How fuel processors work

Hydrogen and oxygen can combine to produce electric power in fuel cells. Such electric power can replace internal combustion engines for transport and other important everyday applications. This technology is limited by the difficulty in storing and transporting hydrogen. It has relatively low energy per unit volume, so one would need to carry huge quantities of gas around to drive a car for even a small distance.

Hydrogen can be cooled into a liquid state and is somewhat more energy efficient for volume in this state. However, there is no easy way to cool hydrogen and keep it in a liquid state at the individual consumer level. Fuel processors are used to liberating hydrogen from natural gases such as propane, methanol, ethanol, and natural gas that are denser than hydrogen itself. Fuel processors may also liberate hydrogen from a liquid fuel such as gasoline. This makes it more practical to use fuel cells.

A steam reformer is one kind of fuel processor.

Steam reformers work on either methanol or on natural gas. Liquid methanol and water are converted into gaseous states using heat and a catalyst. The methanol liberates hydrogen as it comes in contact with the catalyst. This process also liberates a noxious gas, carbon monoxide. Carbon monoxide is a pollutant. However, oxygen liberated from water vapor converts most of the carbon monoxide into carbon dioxide. This controls the pollution impact of a fuel processor. A fuel processor can liberate hydrogen from methane in natural gas.
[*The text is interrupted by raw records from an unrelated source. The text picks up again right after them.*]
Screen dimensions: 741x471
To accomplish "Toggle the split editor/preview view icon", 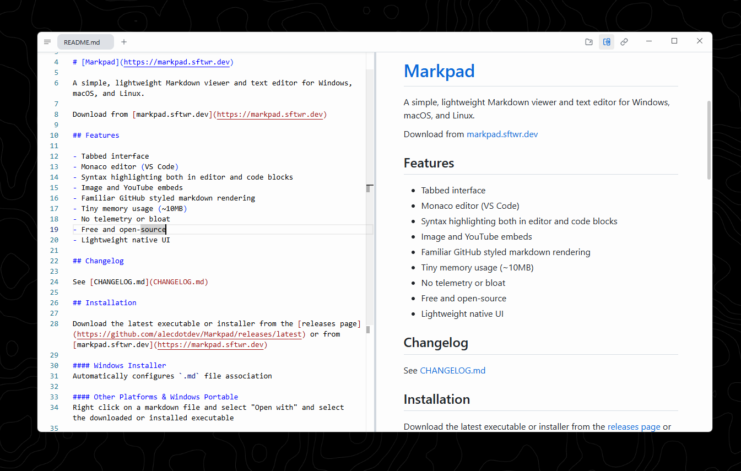I will point(607,41).
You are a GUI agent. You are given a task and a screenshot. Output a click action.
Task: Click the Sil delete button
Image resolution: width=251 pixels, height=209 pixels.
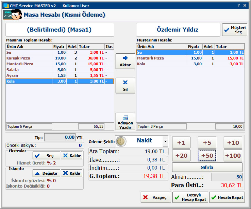coord(125,85)
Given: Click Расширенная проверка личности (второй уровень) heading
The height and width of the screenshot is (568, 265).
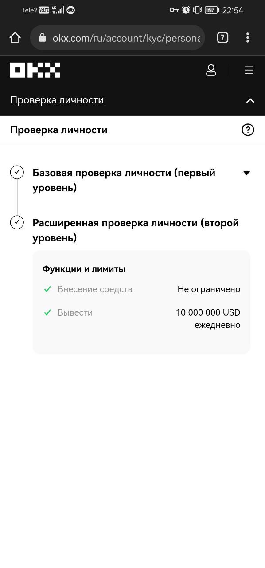Looking at the screenshot, I should tap(136, 230).
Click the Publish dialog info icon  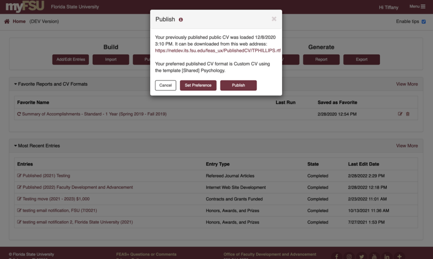pyautogui.click(x=181, y=19)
The carbon monoxide that is not oxidized can be burnt to reduce if not eliminate dangerous emission.

The volume of hydrogen generated by a fuel processor can be controlled by the rate of flow of methane or natural gas. This volume of hydrogen determines the amount of electricity generated, which in turn determines the amount of torque produced by an electric motor in combination with an inverter. This torque can be used for motion or any other application as in the case of other forms of energy. Voltage is produced as a direct current. A fuel cell may be fixed at one place to generate electric power or it may be designed to be transportable as for example, in the form of a power source for a vehicle.

Proton Exchange Membranes, Alkaline, Phosphoric acid, Solid oxide, and molten carbonate are other types of fuel cells. They all rely on hydrogen and oxygen to produce electricity. Fuel processors hold the key to overcoming the problems of storing large quantities of hydrogen gas and of keeping large volumes of hydrogen in liquid form.
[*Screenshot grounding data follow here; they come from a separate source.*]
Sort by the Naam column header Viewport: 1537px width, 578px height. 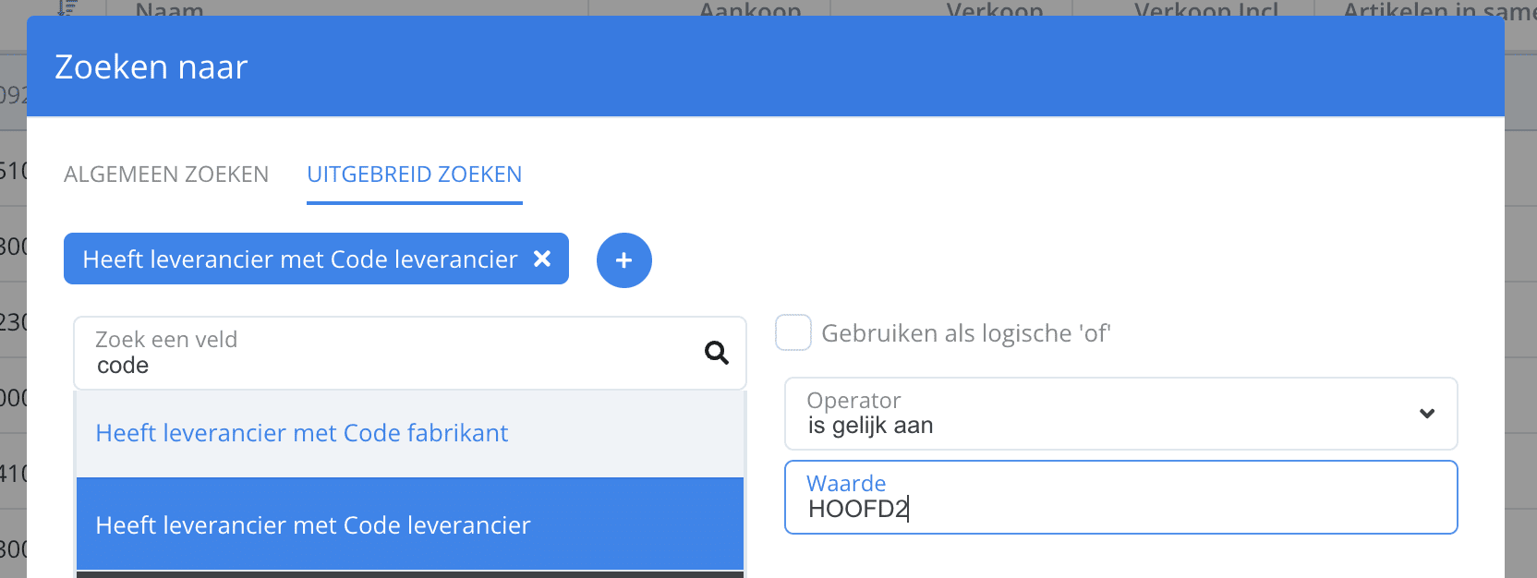(169, 10)
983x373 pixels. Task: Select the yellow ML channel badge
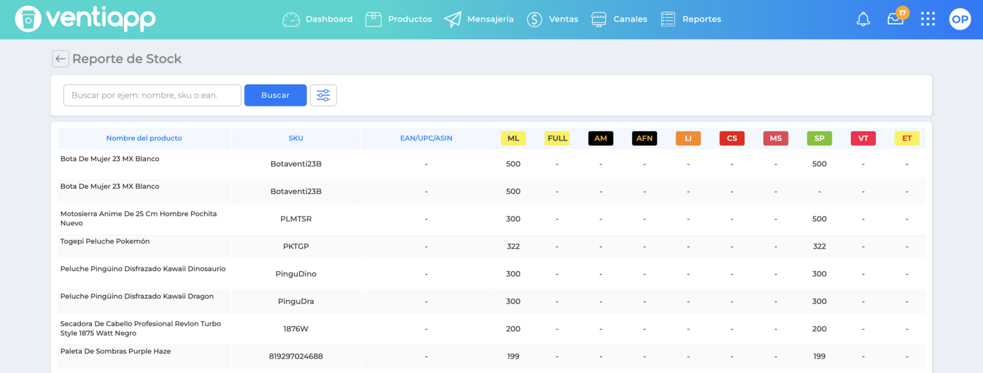click(x=513, y=138)
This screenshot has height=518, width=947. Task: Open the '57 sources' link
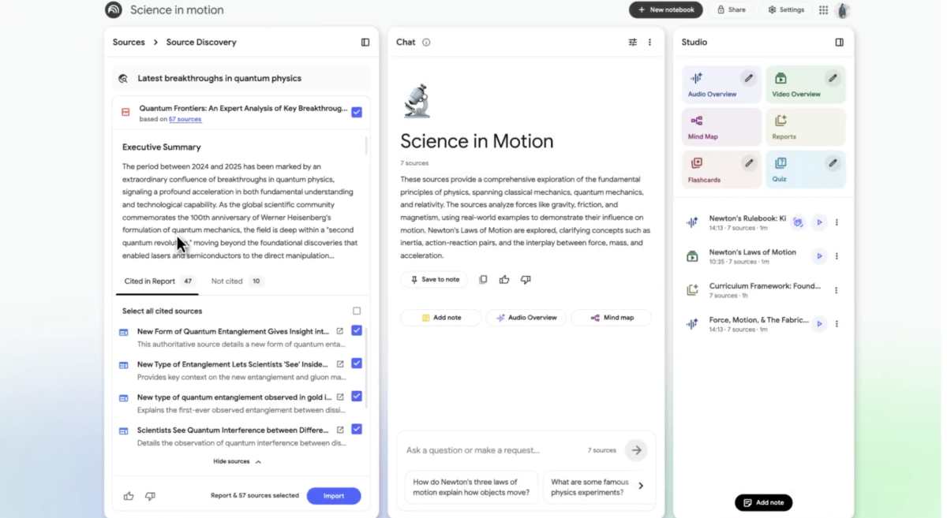185,119

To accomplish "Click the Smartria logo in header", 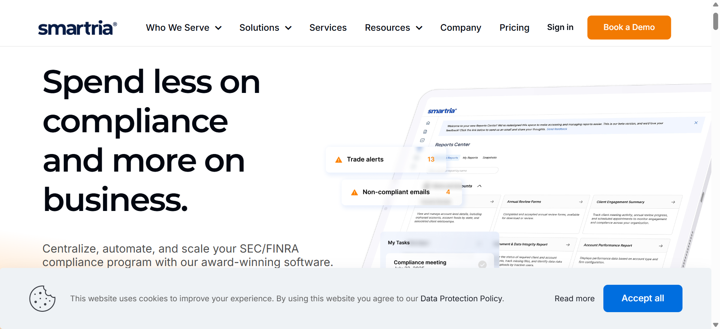I will pyautogui.click(x=77, y=28).
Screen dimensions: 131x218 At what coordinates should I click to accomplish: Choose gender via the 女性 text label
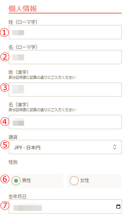point(85,180)
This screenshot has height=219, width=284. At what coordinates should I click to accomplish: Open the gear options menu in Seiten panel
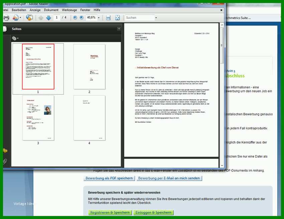coord(15,38)
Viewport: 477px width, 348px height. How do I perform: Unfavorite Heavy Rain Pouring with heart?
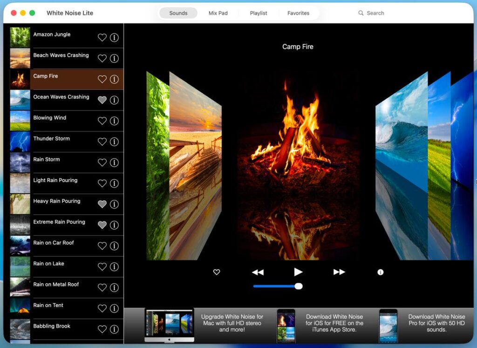pyautogui.click(x=102, y=204)
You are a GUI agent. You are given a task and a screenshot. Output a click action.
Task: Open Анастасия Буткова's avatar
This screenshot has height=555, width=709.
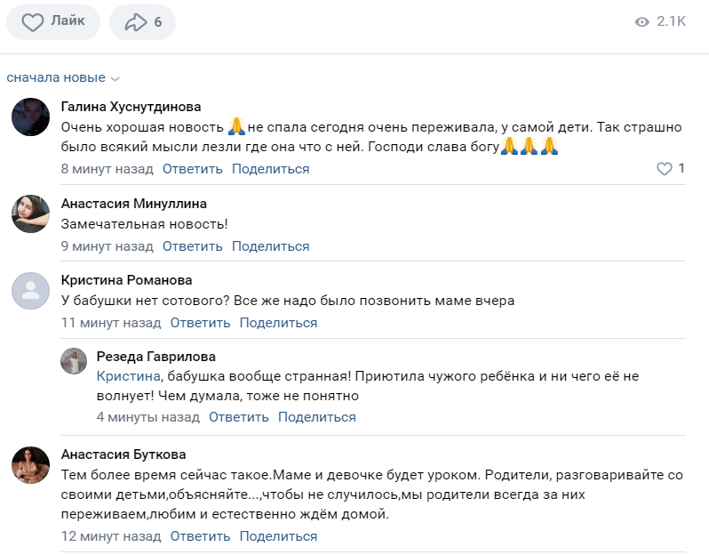(29, 464)
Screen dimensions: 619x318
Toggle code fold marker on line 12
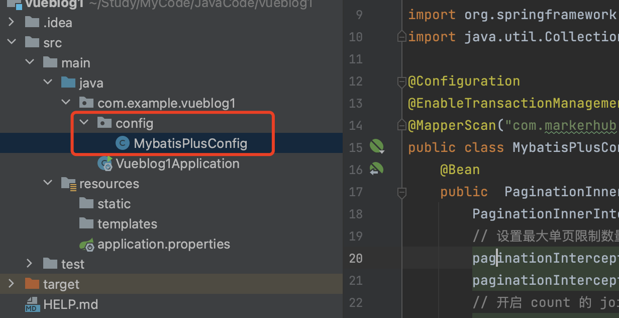coord(401,81)
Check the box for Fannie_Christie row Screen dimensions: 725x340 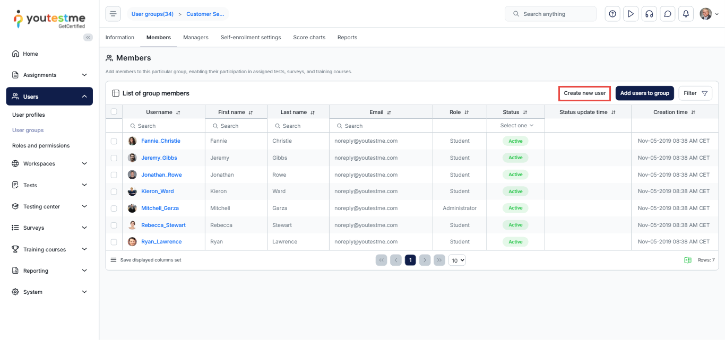(114, 141)
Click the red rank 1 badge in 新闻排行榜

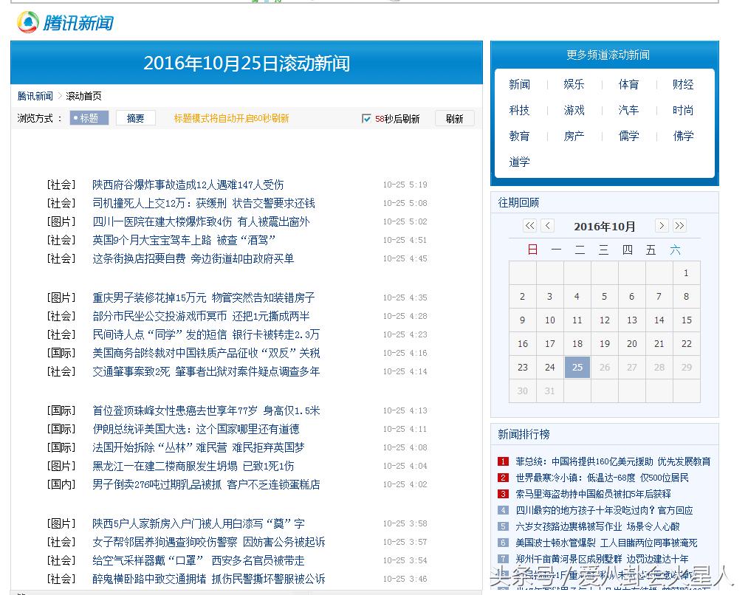click(503, 461)
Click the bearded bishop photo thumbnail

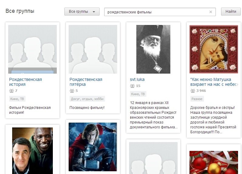153,49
Fuel processors produce some amounts of carbon dioxide, which may be a considered to be a pollutant for the ozone layer of the atmosphere. Fuel processors are also relatively inefficient in producing energy from fuel. Researchers are working on finding solutions to these drawbacks of fuel processors. However they remain a useful alternative to internal combustion of fossil fuels. Fuel cells can also replace batteries used to power electric devices and turbines that produce industrial amounts of power.